[[ TASK DATA, beginning ]]

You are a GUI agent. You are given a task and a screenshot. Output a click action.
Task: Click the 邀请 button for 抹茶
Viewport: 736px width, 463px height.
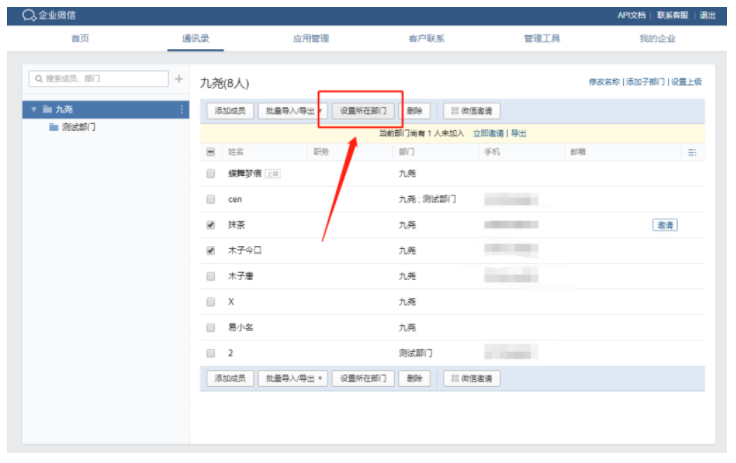pos(664,225)
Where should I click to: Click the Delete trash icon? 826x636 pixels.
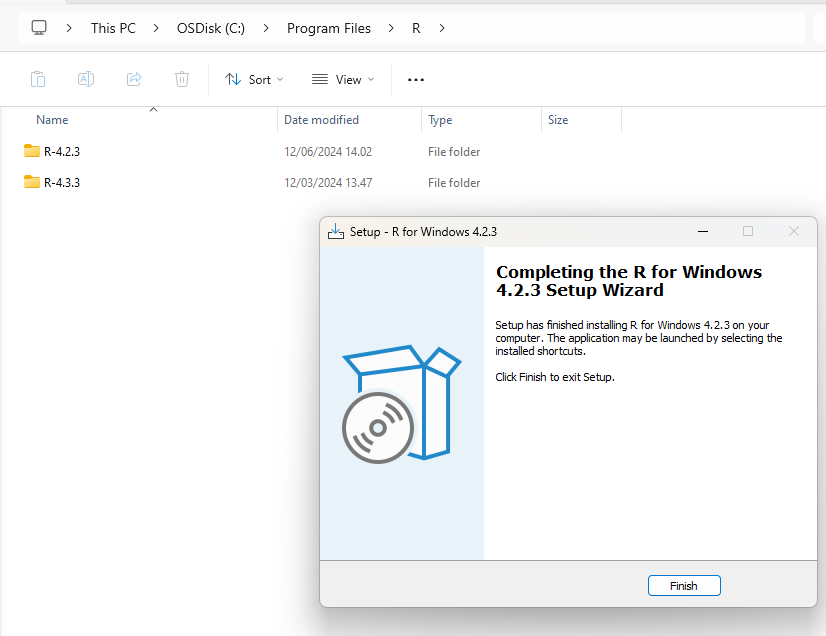point(182,79)
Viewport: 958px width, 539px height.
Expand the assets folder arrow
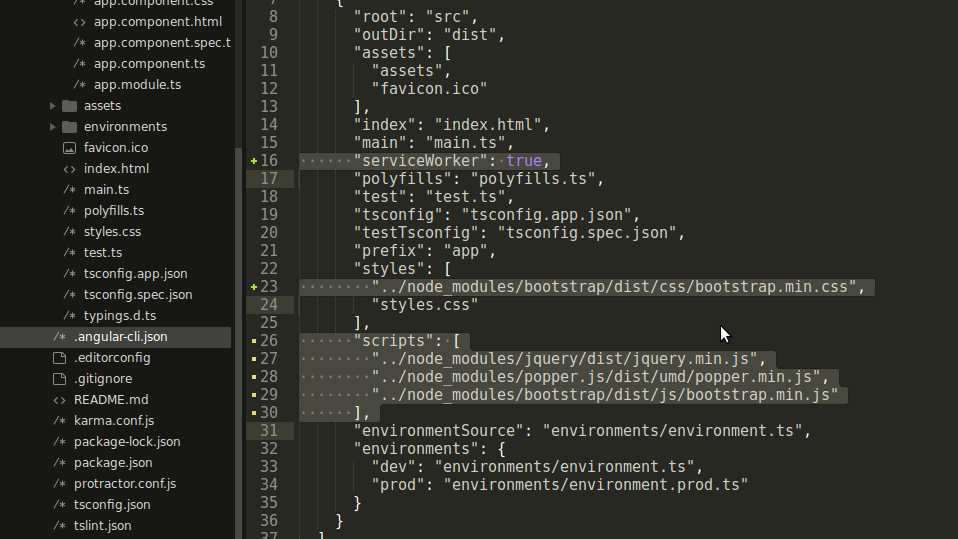pyautogui.click(x=53, y=106)
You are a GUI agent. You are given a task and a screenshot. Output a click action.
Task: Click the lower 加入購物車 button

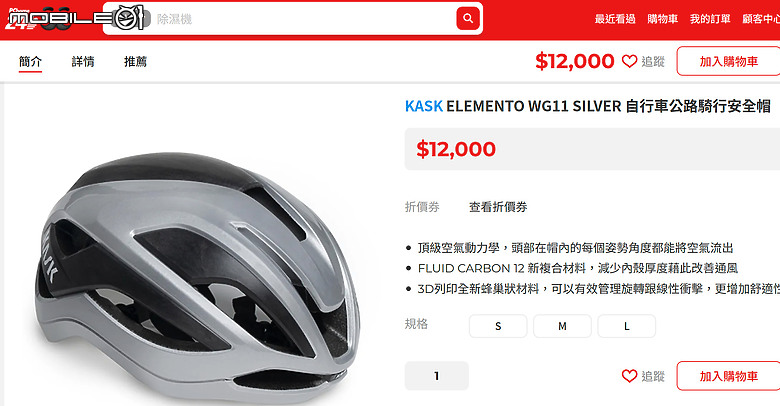728,376
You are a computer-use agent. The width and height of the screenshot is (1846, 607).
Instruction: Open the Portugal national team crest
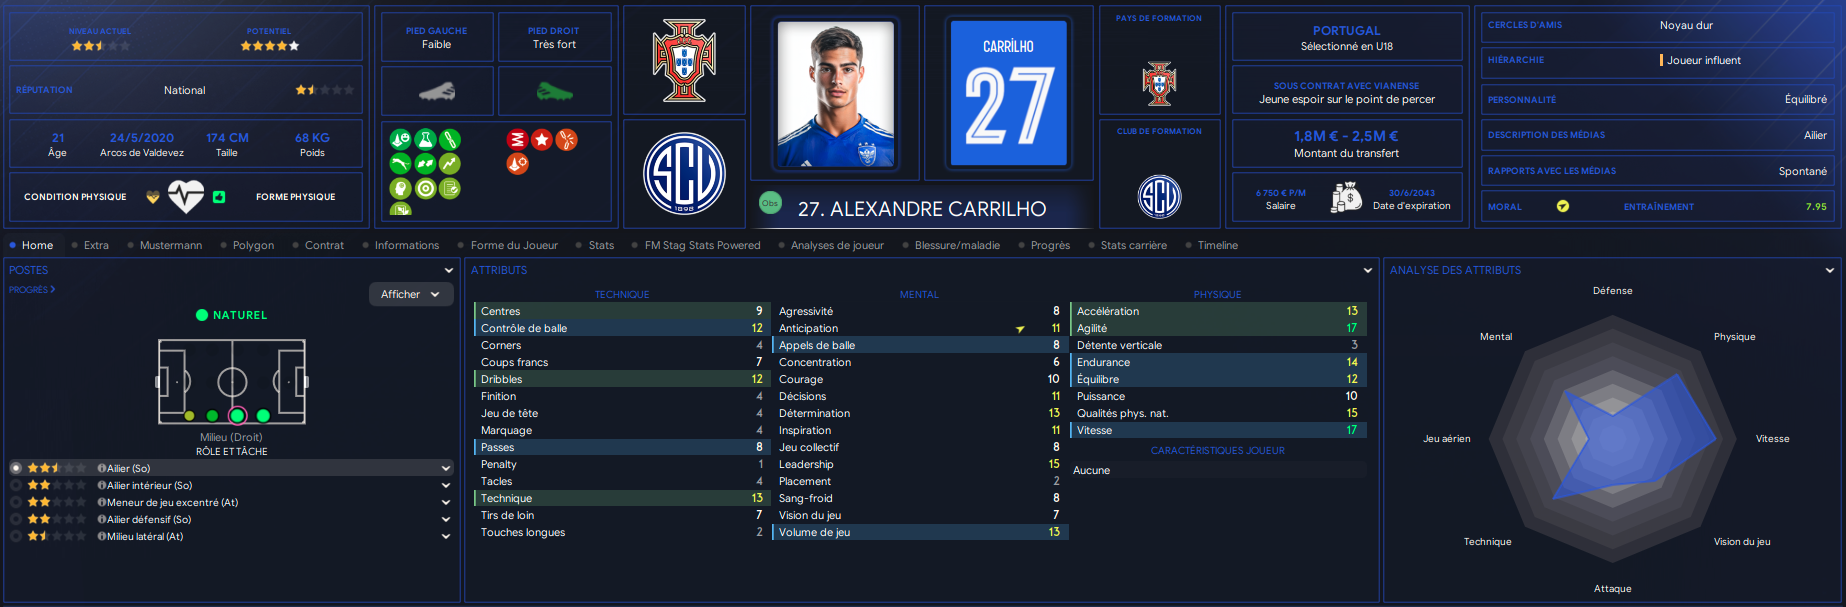pyautogui.click(x=684, y=61)
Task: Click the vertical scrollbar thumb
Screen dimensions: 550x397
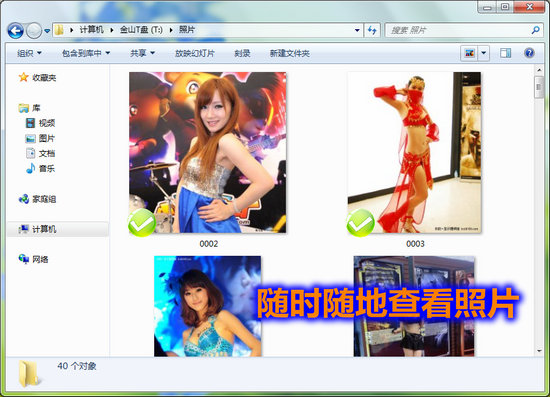Action: 539,87
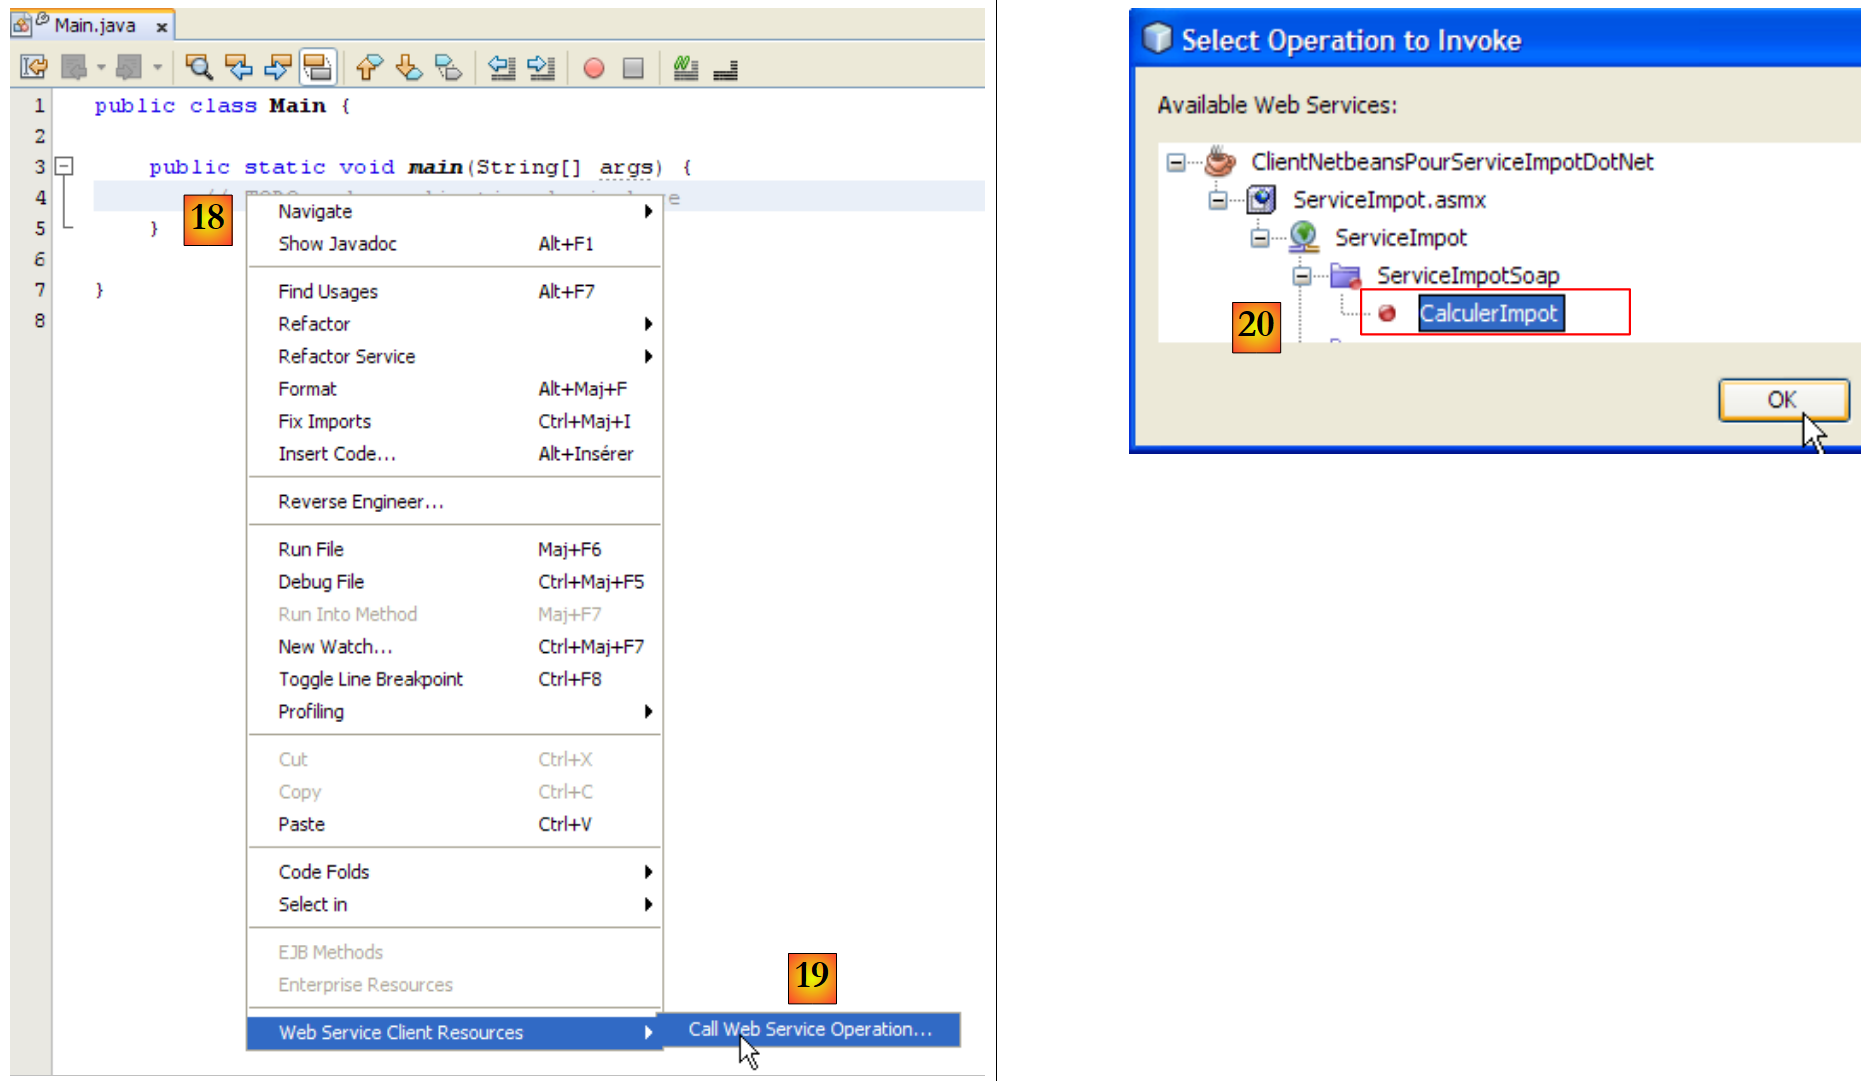Click the Comment lines toolbar icon
1871x1081 pixels.
(685, 68)
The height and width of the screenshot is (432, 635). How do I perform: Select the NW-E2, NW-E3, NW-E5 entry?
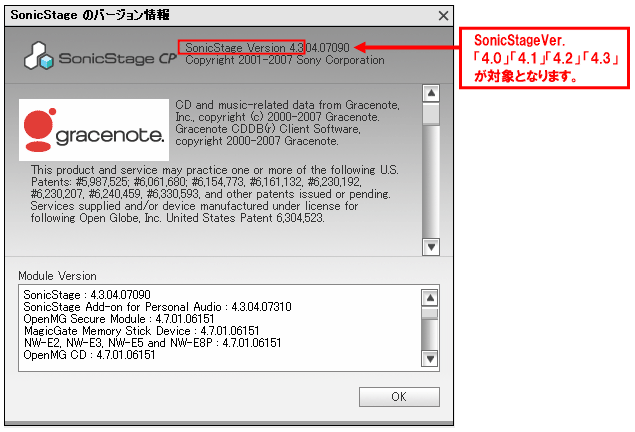click(x=152, y=343)
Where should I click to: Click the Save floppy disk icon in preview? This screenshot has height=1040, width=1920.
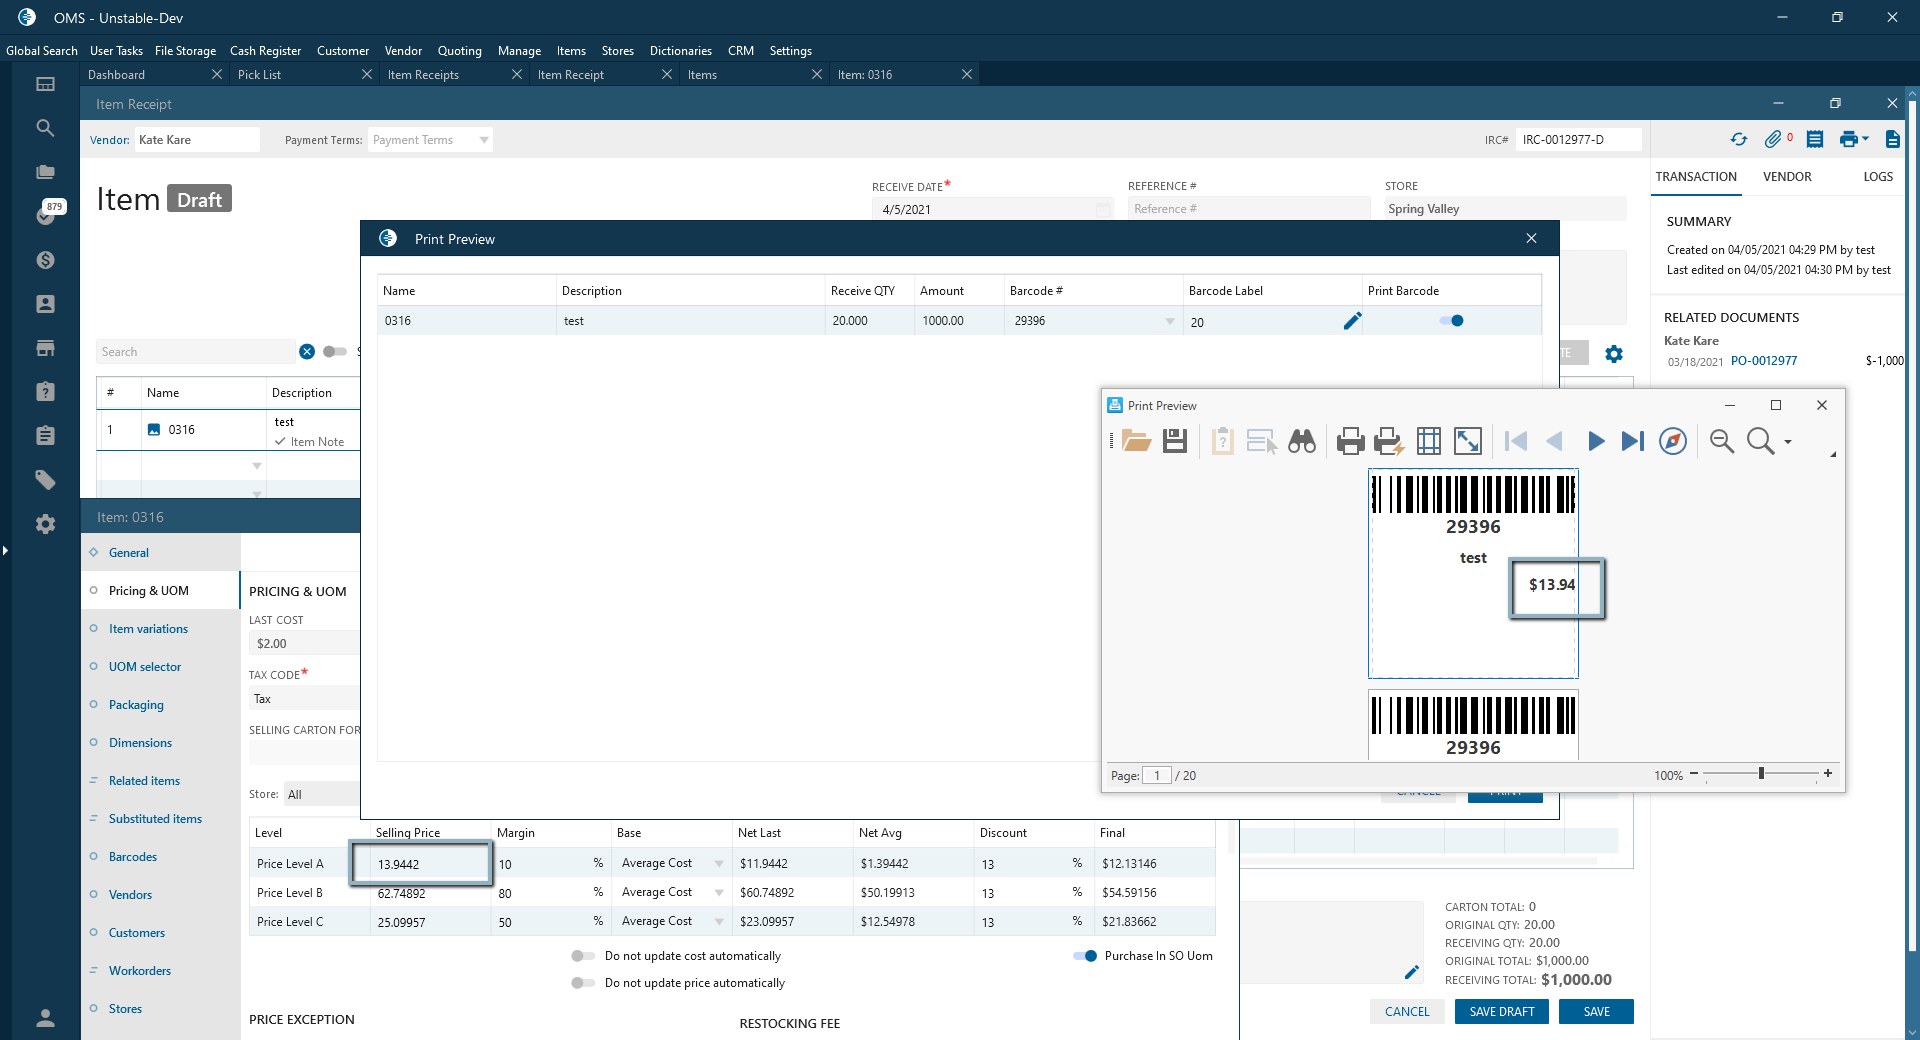(x=1175, y=441)
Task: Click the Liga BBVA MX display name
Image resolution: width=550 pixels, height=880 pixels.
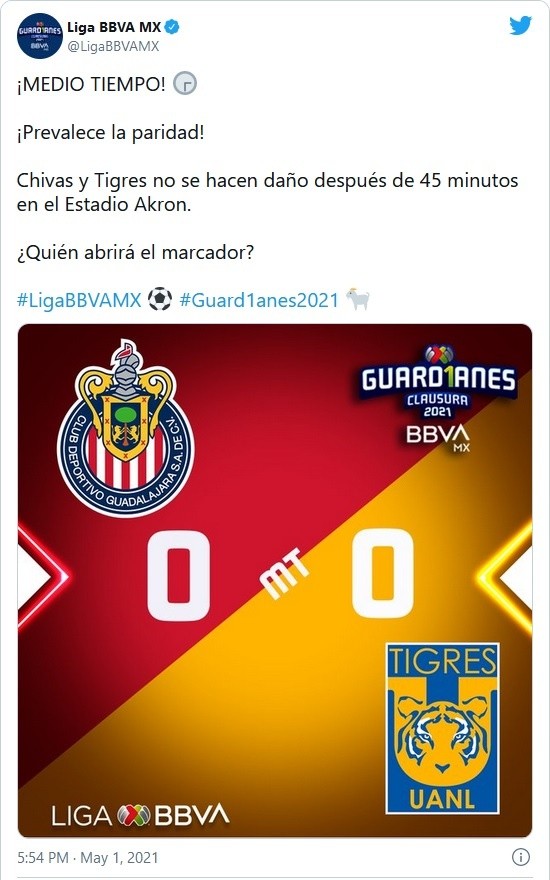Action: click(x=114, y=26)
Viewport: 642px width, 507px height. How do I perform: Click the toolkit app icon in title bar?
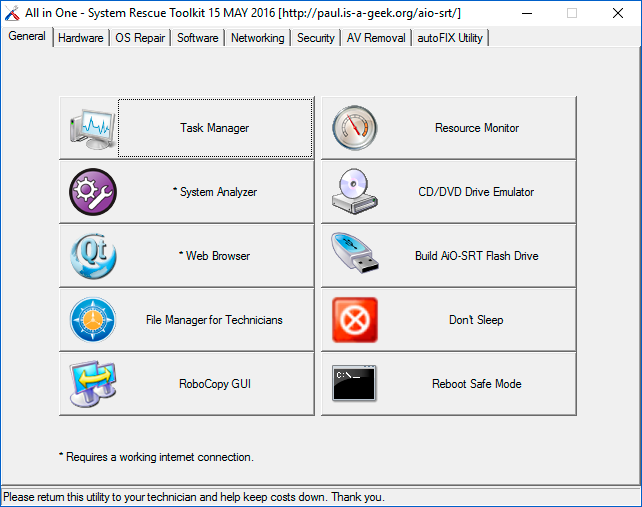coord(12,13)
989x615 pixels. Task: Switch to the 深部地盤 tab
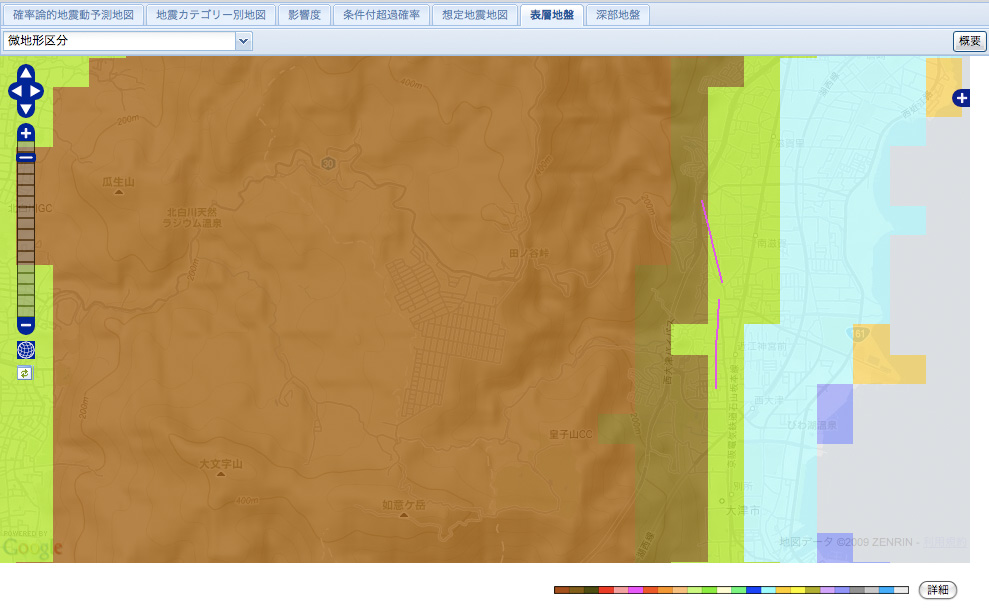pyautogui.click(x=617, y=15)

[[ TASK DATA, end ]]

**REQUIRED ACTION**
Exclude every picture, then reproduce the remaining data character for character.

**EXERCISE ANSWER**
You are a GUI agent. You are given a task and a screenshot. Output a click action.
Task: Click the 邀请 button for 抹茶
Viewport: 736px width, 463px height.
pos(664,225)
Where should I click to: Click the Delete trash icon? 826x636 pixels.
point(182,79)
Viewport: 958px width, 539px height.
Expand the assets folder arrow
pyautogui.click(x=53, y=106)
You are a GUI agent. You are given a task and a screenshot. Output a click action.
Task: Click the lower 加入購物車 button

728,376
You are a computer-use agent. The width and height of the screenshot is (1846, 607).
Instruction: Open the Portugal national team crest
pyautogui.click(x=684, y=61)
Task: Click the vertical scrollbar thumb
Screen dimensions: 550x397
Action: 539,87
Click the Comment lines toolbar icon
1871x1081 pixels.
(685, 68)
The height and width of the screenshot is (432, 635). How do I perform: Select the NW-E2, NW-E3, NW-E5 entry?
click(x=152, y=343)
Where should I click to: Click the Save floppy disk icon in preview? This screenshot has height=1040, width=1920.
(x=1175, y=441)
Task: Click the Liga BBVA MX display name
Image resolution: width=550 pixels, height=880 pixels.
Action: click(x=114, y=26)
Viewport: 642px width, 507px height. How do I perform: Click the toolkit app icon in title bar?
coord(12,13)
989x615 pixels. Task: Switch to the 深部地盤 tab
pyautogui.click(x=617, y=15)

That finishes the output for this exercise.